A patient presents with a progressive, fluid-filled cyst in the central canal of their spinal cord. This condition, known as syringomyelia , damages the decussating fibers of the spinothalamic tracts in the ventral white commissure , leading to this specific sensory deficit at the affected spinal levels.

What is a bilateral loss of pain and temperature sensation?

300

A lesion in the vestibulocerebellar division (the flocculonodular lobe) would produce this sign, which is characterized by repetitive, uncontrolled eye movements, typically toward the side of the lesion.

What is nystagmus?

300

This is the largest component of the amygdala in humans. It receives sensory input and is responsible for attaching emotional significance to a stimulus before relaying that information to the central nucleus to generate autonomic responses.

What is the basolateral nucleus of the amygdala?

300

This brain structure, specifically its deep nuclei like the interpositus nucleus, is the critical site for the associative conditioning of basic motor reflexes, such as a conditioned eyeblink. Notably, the hippocampus is not involved in this specific type of learning.

What is the cerebellum?

300

A patient presents with weakness in their extraocular muscles and other high-use cranial nerves. An EMG shows a decrement in the compound muscle action potential with repetitive stimulation, the cardinal sign of this lesion location.


What is a neuromuscular junction (NMJ) lesion?

400

Following a spinal cord injury, a patient presents with ipsilateral loss of motor function, proprioception, and vibration below the lesion. The same patient also exhibits a contralateral loss of pain and temperature sensation below the lesion.


What is Brown-Séquard Syndrome?

400

A patient demonstrates an inability to perform rapidly alternating movements. This deficit points to a lesion in this specific functional division of the cerebellum, which is responsible for planning and executing skilled movements in a precise spatial and temporal sequence.


What is the cerebrocerebellum (lateral zone/hemisphere)?

400

A patient experiencing seizure activity in the temporal lobe might present with this specific collection of symptoms: a "dreamy state," olfactory or auditory hallucinations, and memory loss.


What are temporal lobe seizures?

400

This is a loss of memory for events that occurred prior to a brain injury

What is retrograde amnesia?

400

A patient presents with asymmetric distal weakness accompanied by significant muscle atrophy, hypotonic or "flaccid" weakness, and absent deep tendon reflexes. An EMG would likely show fasciculations.

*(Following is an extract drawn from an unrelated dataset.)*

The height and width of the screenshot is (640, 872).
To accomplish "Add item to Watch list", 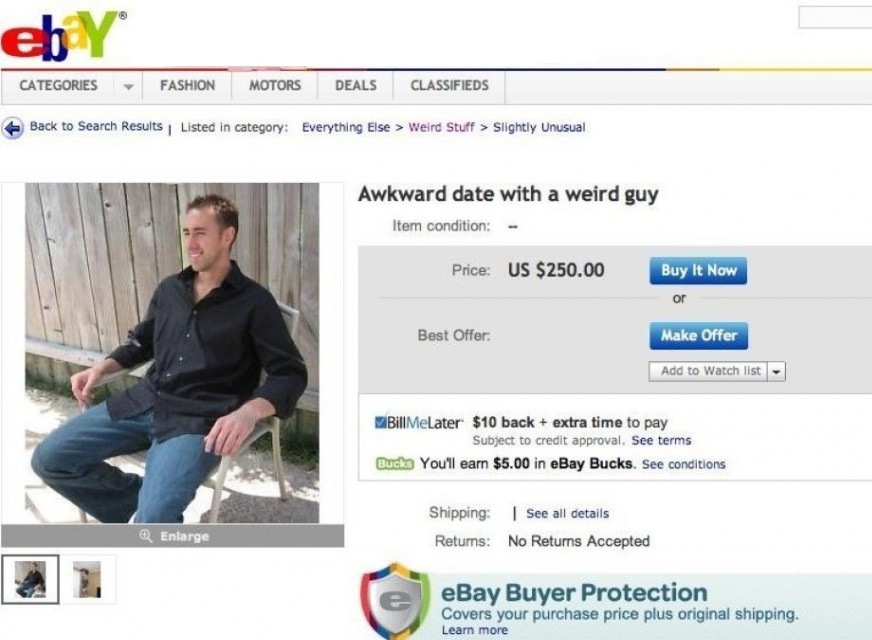I will click(x=708, y=371).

What are the signs of a Lower Motor Neuron (LMN) lesion?

500

A patient presents with hoarseness and dysphagia , vertigo and nystagmus , loss of pain and temperature on the ipsilateral side of their face , and loss of pain and temperature on the contralateral side of their body. These symptoms are caused by a stroke affecting the posterior inferior cerebellar artery (PICA).

What is Wallenberg's Syndrome?

500

This autosomal recessive neurodegenerative disease is caused by a deficiency in the frataxin protein. Pathologically, it is marked by the atrophy of the spinocerebellar tracts and the dentate nucleus, leading to clinical features like progressive gait ataxia, muscle weakness, and absent tendon reflexes.

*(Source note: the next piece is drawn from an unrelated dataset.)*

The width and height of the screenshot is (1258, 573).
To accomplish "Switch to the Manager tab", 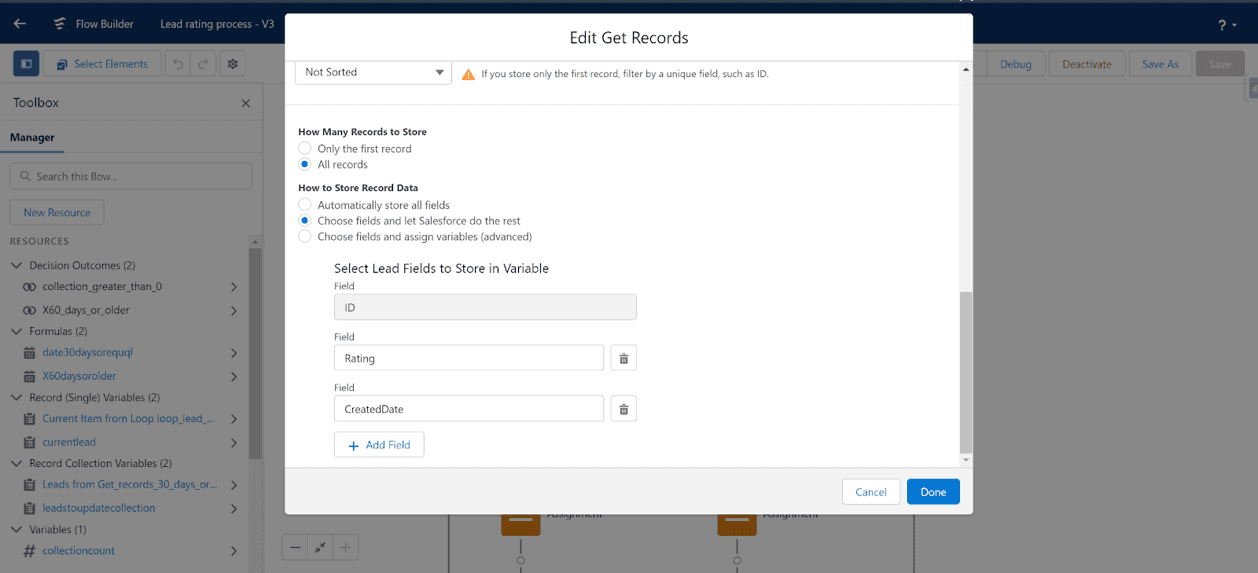I will coord(32,138).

What is Friedreich's Ataxia?

500

A bilateral lesion of the amygdala can cause this syndrome, which is identified by a unique combination of tameness, psychic blindness (an inability to recognize the emotional importance of events), and a loss of sexual inhibition.

What is Kluver-Bucy Syndrome?

500

The famous patient H.M. had a bilateral lesion of his medial temporal lobe and hippocampus. This resulted in a complete inability to form new declarative memories (anterograde amnesia), yet his short-term memory and his ability to learn procedural tasks, like mirror tracing, remained intact.

What is the evidence that declarative long-term memory is a separate system from short-term and procedural memory?

500

A patient presents with weakness in the muscles of the lower face on one side, but they can still wrinkle their forehead on that same side. This pattern, known as a "central palsy," points to this specific type of lesion.


What is an Upper Motor Neuron (UMN) lesion (affecting the corticobulbar tract)?